> _Supplied passage_
>> Start
Comprised of high-strength steel girders 8 feet deep and spanning 240 feet, the Central Street Bridge is the longest single-span bridge of its kind in the state of New Hampshire.

A number of prominent bridges span the Pemige-wasset River in New Hampshire. Some of the more noteworthy include the Blair Covered Bridge in the town of Campton, Clark’s Bridge in North Woodstock (one of the last Howe truss railroad bridges left in the world), and the Pumpkin Seed Bridge at Livermore Falls (the only bridge in the Granite State to feature a double-bow truss formed by curved upper and lower chords).

Several notable bridges have also connected the neighboring communities of Bristol and New Hampton. The first structure — a roofless stringer bridge supported by two piers in the Pemigewasset — opened to traffic in 1823. The second — a two-span, covered truss bridge with a single stone pier — opened in 1836 and lasted until 1928. The third structure opened that same year and was comprised of a single-span High Parker truss with a polygonal top chord. It withstood floodwaters and the elements for decades before finally being deemed “functionally obsolete” by the New Hampshire Department of Transportation in 2001.

That’s when Bristol and New Hampton began the process of replacing the bridge with a structure equal in standing to the many others spanning the Pemigewasset. Today, after much planning and construction, residents of both communities feel they have accomplished that goal. Comprised of a single-span High Parker truss with a polygonal top chord, the new $4.7 million Central Street Bridge features high-strength steel girders 8 feet deep and spanning 240 feet, making it the longest single-span bridge of its kind in the state of New Hampshire.

One of the structure’s most unique design elements is its steel bracing system, which will help the bridge resist floodwater sources, particularly if there is a breach of the upstream Ayers Island hydroelectric dam. Floodwaters brought about the collapse of the second bridge at this location in 1928.

The structure’s force-resisting system includes several interior steel diaphragms designed to transfer the floodwater force from the upstream girder to the concrete bridge deck. The bridge deck, which acts as a rigid horizontal diaphragm, would collect the force from each interior diaphragm and transfer it equally to each end of the bridge. The steel end diaphragms, located between the girders, would collect the total force and transfer it down to a 3,000-pound structural steel restraint member, which is embedded in the concrete abutment. This restraint member is located just downstream from the third of four bridge girders. A small gap separates the girder from the steel restraint block. This gap would close as the girder’s steel-reinforced elastomeric bridge bearing deforms transversely from the floodwater force.

Another unique design element includes the weight and depth of the new bridge’s girders, which were reduced through the use of high-strength (Grade 70) steel. Besides giving the structure a more streamlined appearance, the girders allowed designers to increase the bridge’s clearance above the river. The new bridge is supported on abutments as high as 40 feet, which increased the clearance above the Pemigewasset by approximately 4 feet, while the elevation of the roadway was raised by approximately 10 feet.
>> End
> _Data_
>> Start
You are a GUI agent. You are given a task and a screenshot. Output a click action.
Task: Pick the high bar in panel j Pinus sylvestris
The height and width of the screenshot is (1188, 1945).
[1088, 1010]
>> End
> _Direction A_
In the Central Street Bridge passage, in what year did the New Hampshire Department of Transportation deem the third bridge "functionally obsolete"?
> _Direction B_
Update the Central Street Bridge passage from "The structure’s force-resisting" up to and including "the floodwater force.", putting "restraint anchor" in place of "restraint member".
The listing comes from a different source than the text.

> _Exercise solution A_
2001

> _Exercise solution B_
The structure’s force-resisting system includes several interior steel diaphragms designed to transfer the floodwater force from the upstream girder to the concrete bridge deck. The bridge deck, which acts as a rigid horizontal diaphragm, would collect the force from each interior diaphragm and transfer it equally to each end of the bridge. The steel end diaphragms, located between the girders, would collect the total force and transfer it down to a 3,000-pound structural steel restraint anchor, which is embedded in the concrete abutment. This restraint anchor is located just downstream from the third of four bridge girders. A small gap separates the girder from the steel restraint block. This gap would close as the girder’s steel-reinforced elastomeric bridge bearing deforms transversely from the floodwater force.